| What you have to do |
Return every line from the records below in which the word "computer" is found.

= = =

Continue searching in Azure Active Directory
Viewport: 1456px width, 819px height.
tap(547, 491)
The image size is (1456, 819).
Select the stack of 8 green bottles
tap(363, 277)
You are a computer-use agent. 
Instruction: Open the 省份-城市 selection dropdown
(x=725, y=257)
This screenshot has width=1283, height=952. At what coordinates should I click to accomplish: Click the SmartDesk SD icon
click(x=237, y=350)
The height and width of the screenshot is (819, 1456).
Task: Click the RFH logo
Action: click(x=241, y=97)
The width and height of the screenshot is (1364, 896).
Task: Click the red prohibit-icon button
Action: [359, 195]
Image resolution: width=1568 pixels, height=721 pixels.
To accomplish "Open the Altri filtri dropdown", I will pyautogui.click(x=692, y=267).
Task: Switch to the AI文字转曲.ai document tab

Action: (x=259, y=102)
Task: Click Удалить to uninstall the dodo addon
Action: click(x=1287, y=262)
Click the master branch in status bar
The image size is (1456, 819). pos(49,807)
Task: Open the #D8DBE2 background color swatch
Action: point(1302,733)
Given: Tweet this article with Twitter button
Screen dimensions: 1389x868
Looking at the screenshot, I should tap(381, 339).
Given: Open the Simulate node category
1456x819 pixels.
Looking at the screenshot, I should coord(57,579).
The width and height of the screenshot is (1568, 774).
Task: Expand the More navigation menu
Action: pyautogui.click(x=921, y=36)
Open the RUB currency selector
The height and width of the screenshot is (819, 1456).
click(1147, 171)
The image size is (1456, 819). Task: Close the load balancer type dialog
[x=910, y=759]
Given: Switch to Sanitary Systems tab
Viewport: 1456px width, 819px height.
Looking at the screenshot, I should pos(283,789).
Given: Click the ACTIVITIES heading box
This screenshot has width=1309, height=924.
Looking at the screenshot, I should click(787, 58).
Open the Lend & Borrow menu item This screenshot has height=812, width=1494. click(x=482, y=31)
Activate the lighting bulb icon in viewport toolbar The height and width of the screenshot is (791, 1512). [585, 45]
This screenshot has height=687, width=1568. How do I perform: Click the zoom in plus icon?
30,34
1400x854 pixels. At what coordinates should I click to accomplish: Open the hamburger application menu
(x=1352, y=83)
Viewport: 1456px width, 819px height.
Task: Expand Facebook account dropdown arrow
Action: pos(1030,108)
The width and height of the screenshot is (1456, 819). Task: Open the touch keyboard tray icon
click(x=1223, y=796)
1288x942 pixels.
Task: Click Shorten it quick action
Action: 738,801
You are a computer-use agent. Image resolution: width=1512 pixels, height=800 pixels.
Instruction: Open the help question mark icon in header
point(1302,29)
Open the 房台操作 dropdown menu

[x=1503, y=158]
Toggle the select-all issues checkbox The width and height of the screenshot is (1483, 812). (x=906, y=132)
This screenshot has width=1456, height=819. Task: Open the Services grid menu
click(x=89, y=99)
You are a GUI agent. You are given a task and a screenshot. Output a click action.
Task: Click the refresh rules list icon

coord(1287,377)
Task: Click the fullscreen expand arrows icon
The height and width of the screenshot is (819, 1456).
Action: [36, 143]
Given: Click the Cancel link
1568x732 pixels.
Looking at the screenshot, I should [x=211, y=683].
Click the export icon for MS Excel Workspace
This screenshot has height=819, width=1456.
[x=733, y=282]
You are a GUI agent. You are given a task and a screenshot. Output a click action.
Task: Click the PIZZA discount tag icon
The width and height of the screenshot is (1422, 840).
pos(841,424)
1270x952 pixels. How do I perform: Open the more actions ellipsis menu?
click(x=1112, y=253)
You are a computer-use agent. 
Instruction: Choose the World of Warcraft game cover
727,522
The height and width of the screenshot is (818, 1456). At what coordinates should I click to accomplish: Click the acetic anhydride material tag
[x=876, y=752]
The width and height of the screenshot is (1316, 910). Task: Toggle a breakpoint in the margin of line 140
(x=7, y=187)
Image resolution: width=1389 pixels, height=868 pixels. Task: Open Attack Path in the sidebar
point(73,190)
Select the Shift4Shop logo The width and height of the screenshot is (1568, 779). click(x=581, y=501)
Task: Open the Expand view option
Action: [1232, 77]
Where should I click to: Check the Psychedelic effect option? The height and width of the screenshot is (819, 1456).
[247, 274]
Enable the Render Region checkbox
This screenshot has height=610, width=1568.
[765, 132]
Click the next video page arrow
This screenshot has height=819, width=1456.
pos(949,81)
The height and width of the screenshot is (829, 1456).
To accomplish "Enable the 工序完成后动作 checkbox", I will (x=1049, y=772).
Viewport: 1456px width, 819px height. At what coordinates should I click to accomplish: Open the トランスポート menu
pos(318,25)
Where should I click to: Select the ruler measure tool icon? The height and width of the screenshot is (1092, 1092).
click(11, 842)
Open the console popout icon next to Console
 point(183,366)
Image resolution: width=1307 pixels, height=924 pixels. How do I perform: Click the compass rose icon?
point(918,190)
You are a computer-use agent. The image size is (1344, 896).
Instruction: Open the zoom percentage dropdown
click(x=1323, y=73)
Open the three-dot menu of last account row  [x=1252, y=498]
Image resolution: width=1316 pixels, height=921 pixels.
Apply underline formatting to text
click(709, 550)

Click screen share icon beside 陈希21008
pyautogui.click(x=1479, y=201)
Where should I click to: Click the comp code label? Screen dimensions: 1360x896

= = =

| Exercise output |
You are a computer-use agent. 
You are a computer-use agent. Image resolution: width=1512 pixels, height=800 pixels.
You are a computer-use agent. 
You are a computer-use agent. The image size is (1344, 896).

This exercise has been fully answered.